A tradição Rabínica acreditava que o dia de pentecostes além de ser uma festa de

ação de Graças marcava também o dia em que Deus entregou a lei a Moisés

(RICHARDS, 2008, p. 253) e assim como o profeta Isaias declara que: “E irão

muitos povos, e dirão: Vinde, subamos ao monte do Senhor, à casa do Deus de

Jacó, para que nos ensine os seus caminhos, e andemos nas suas veredas; porque

de Sião sairá a lei, e de Jerusalém a palavra do Senhor” (Is.2.3) temos assim o

cumprimento da promessa.

Pedro, então toma a palavra e ousadamente anuncia o primeiro sermão cristão da

historia da igreja, demonstrando que o que ali estava acontecendo nada mais era do

que o cumprimento da promessa Divina, tanto do derramamento do Espírito, “nos

últimos dias”, sobre todos os povos (Jl. 2.28-32) quanto sobre a glorificação do

Messias (Sl. 110.1).

Shelley descreve: “O Messias, uma vez crucificado, foi exaltado sobre toda criação.

§ §

Segundo o texto sobre o Pentecostes, o que a tradição rabínica acreditava que esse dia marcava, além de ser uma festa de ação de graças?

§ §

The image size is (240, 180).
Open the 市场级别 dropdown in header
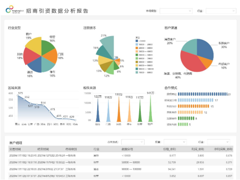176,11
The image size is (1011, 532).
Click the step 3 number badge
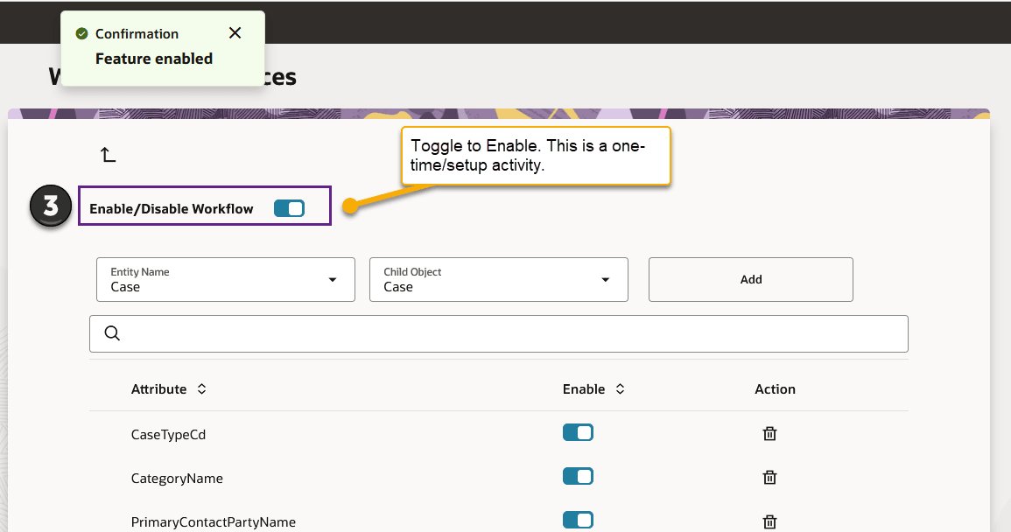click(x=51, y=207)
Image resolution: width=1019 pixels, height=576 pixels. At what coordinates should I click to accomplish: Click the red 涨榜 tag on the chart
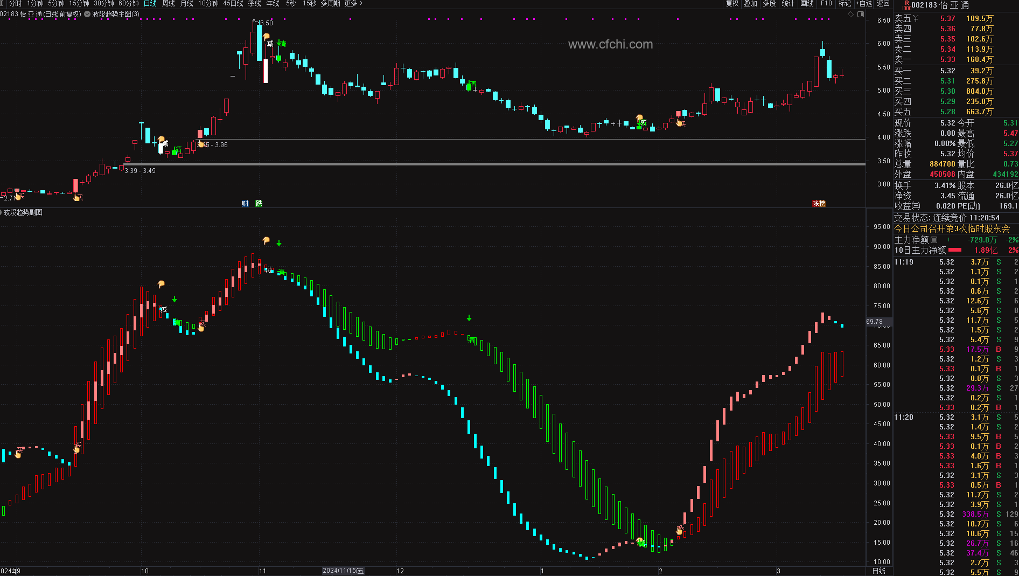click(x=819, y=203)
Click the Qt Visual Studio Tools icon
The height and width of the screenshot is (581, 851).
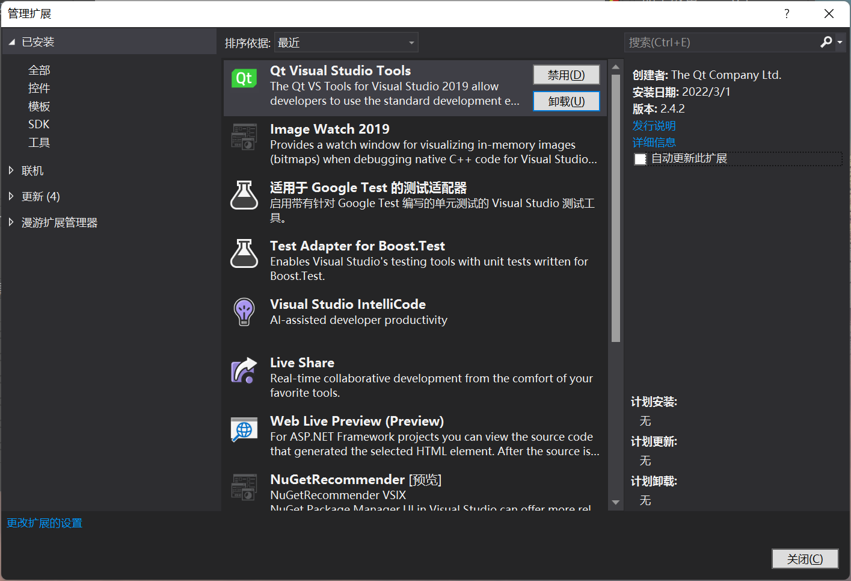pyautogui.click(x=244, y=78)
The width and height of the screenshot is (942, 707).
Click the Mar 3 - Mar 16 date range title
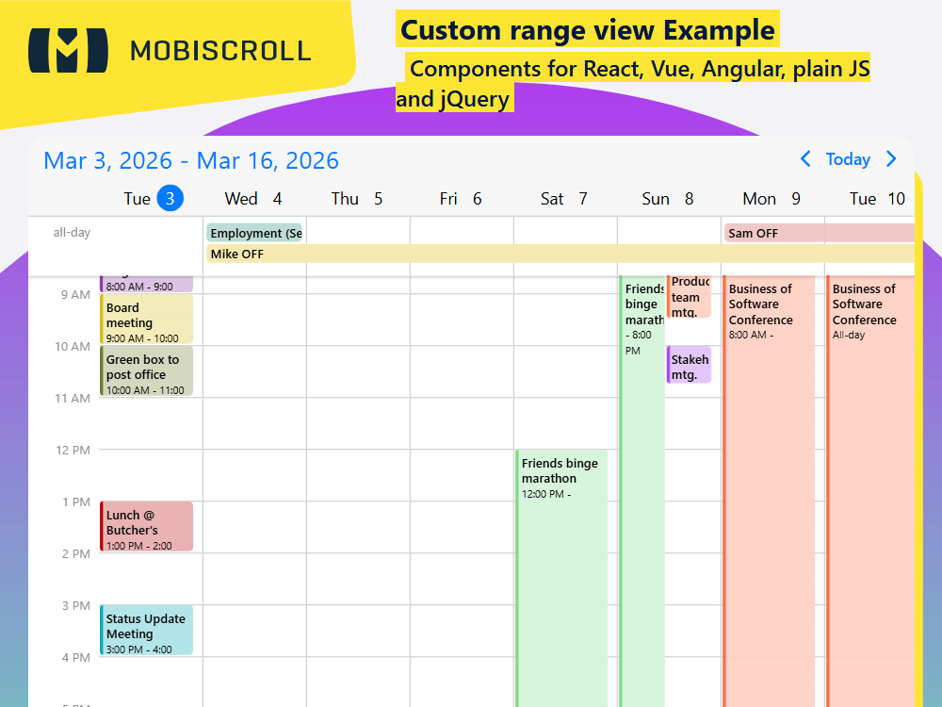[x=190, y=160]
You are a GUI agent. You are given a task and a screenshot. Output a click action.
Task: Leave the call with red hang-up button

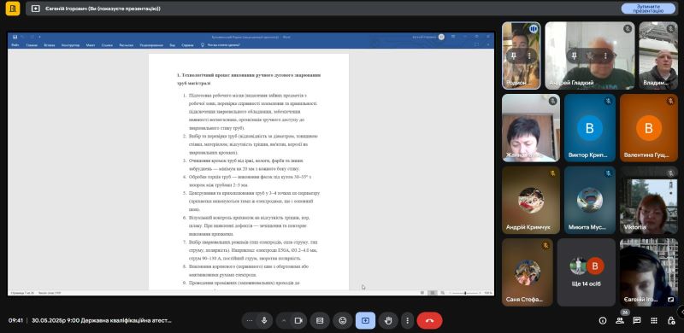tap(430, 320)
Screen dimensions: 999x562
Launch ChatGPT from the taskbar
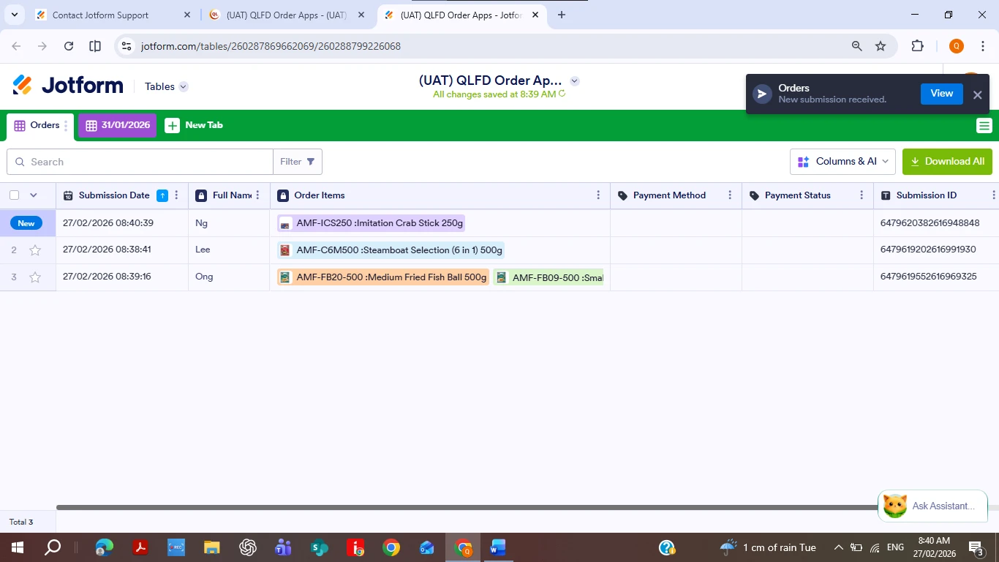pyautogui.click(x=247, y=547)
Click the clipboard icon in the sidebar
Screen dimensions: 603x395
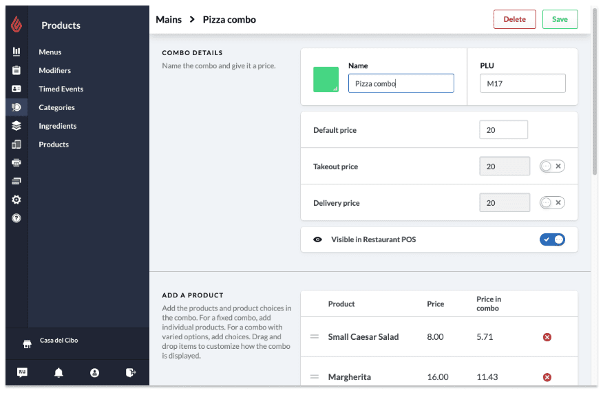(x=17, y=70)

§ §

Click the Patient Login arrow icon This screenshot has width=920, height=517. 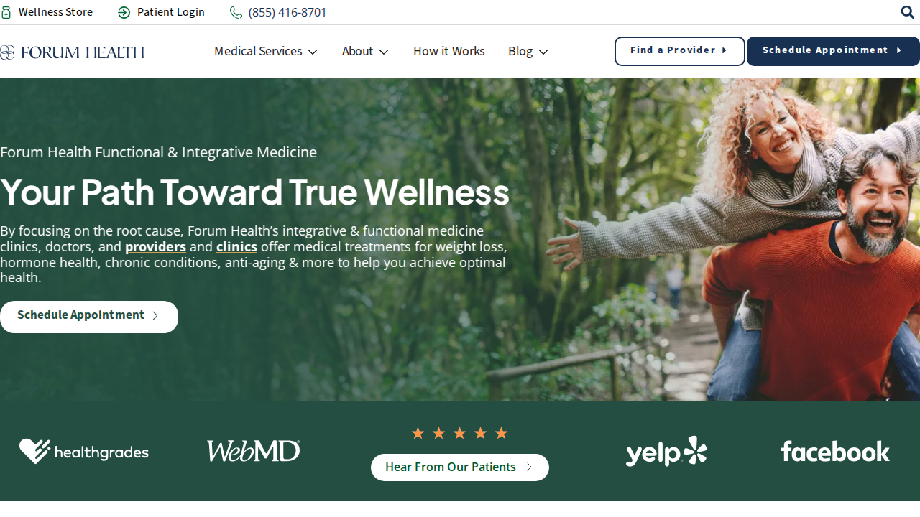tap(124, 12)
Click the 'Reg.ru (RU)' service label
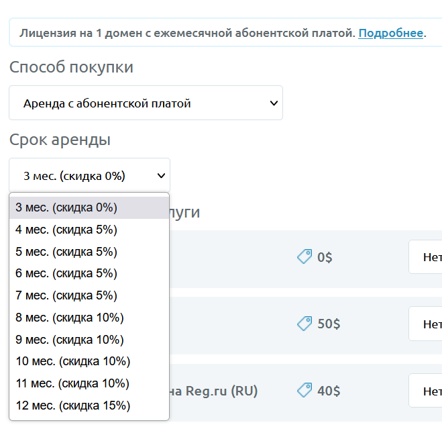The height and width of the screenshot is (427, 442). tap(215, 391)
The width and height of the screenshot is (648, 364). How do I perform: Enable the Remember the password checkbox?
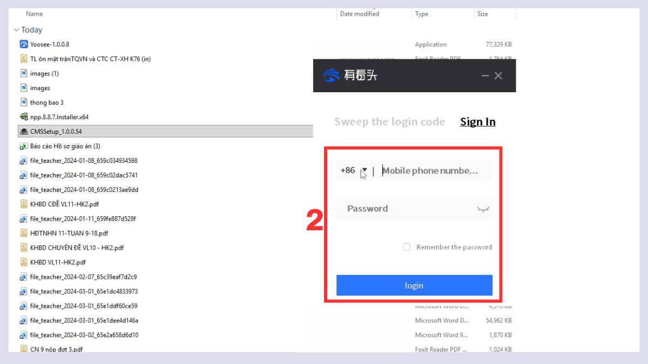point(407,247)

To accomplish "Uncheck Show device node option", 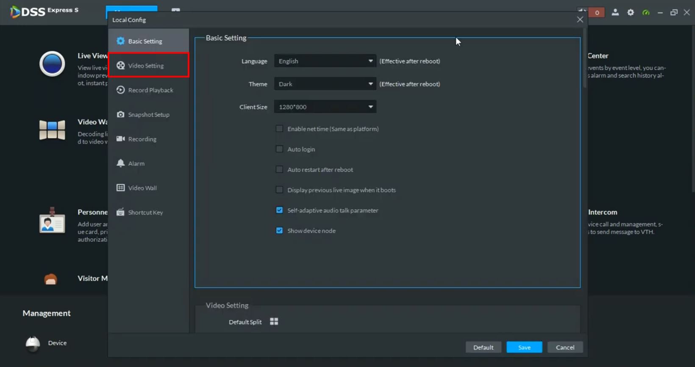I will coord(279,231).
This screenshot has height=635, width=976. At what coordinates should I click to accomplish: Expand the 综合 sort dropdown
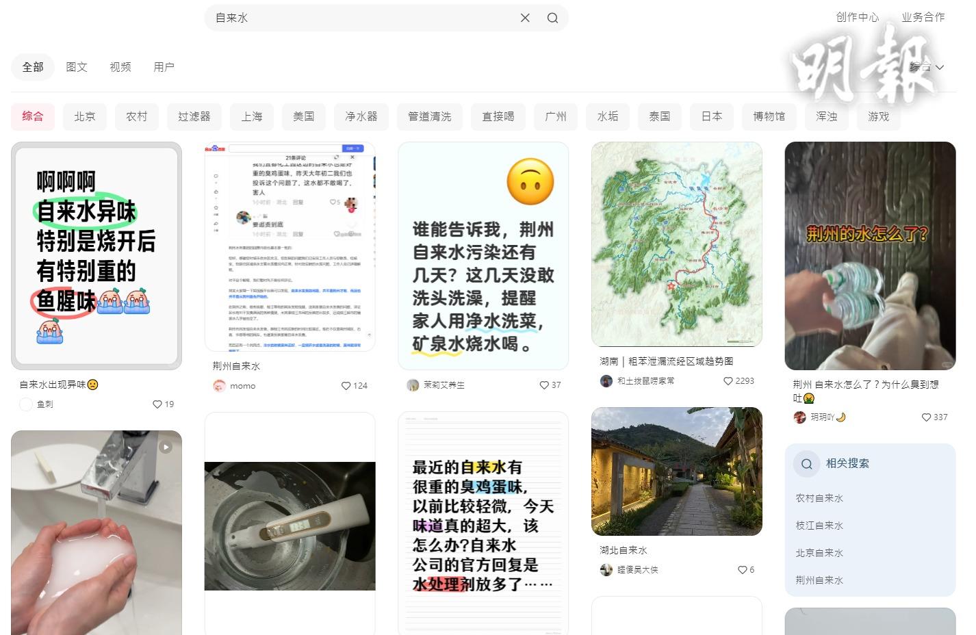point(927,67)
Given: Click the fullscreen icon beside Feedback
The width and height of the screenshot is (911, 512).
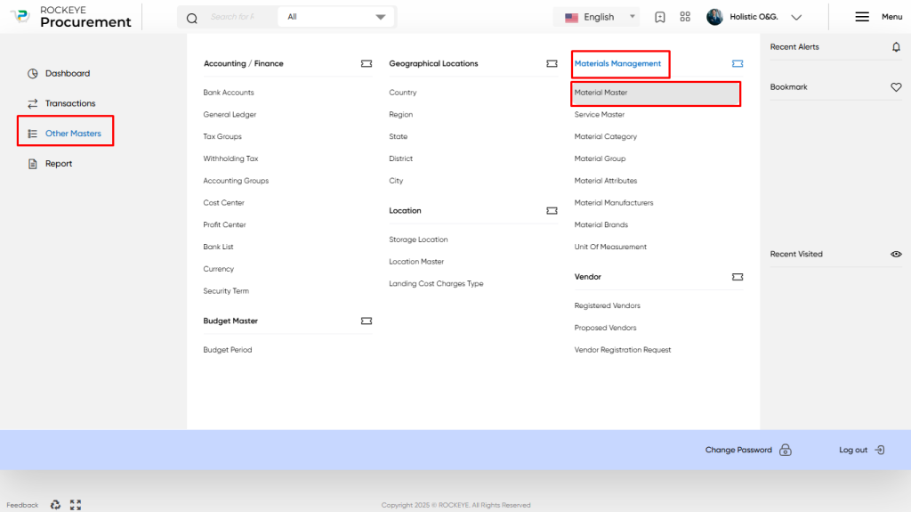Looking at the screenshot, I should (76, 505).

§ §

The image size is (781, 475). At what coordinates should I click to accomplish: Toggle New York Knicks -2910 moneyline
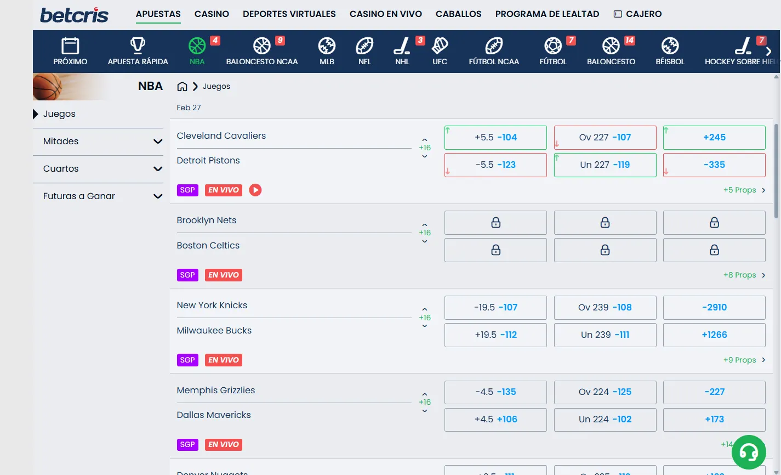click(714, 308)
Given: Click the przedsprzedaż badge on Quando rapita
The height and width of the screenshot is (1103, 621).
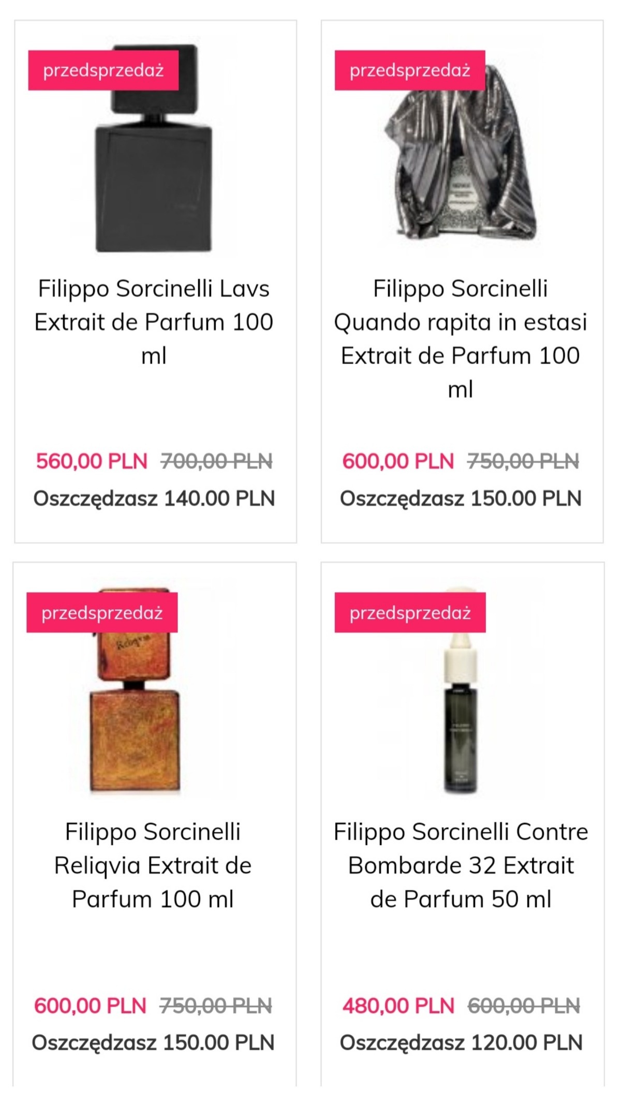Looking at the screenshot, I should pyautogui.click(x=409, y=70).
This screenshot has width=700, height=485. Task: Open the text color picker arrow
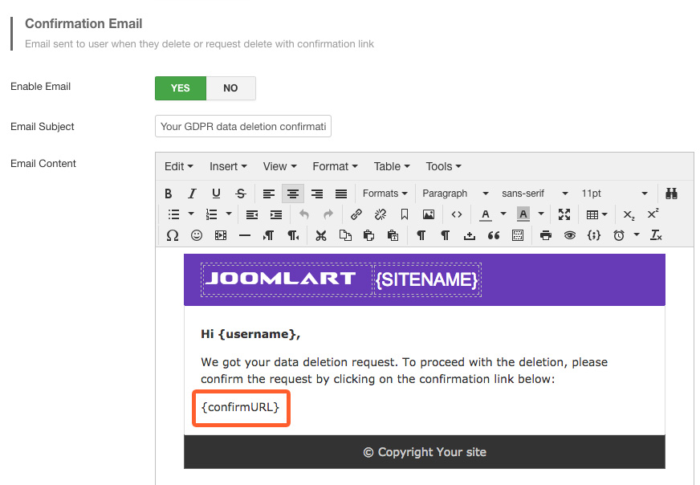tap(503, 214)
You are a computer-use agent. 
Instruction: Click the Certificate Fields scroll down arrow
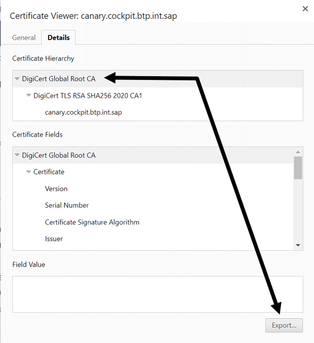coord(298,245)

§ §

Resultado da tarefa
Marcava o dia em que Deus entregou a lei a Moisés.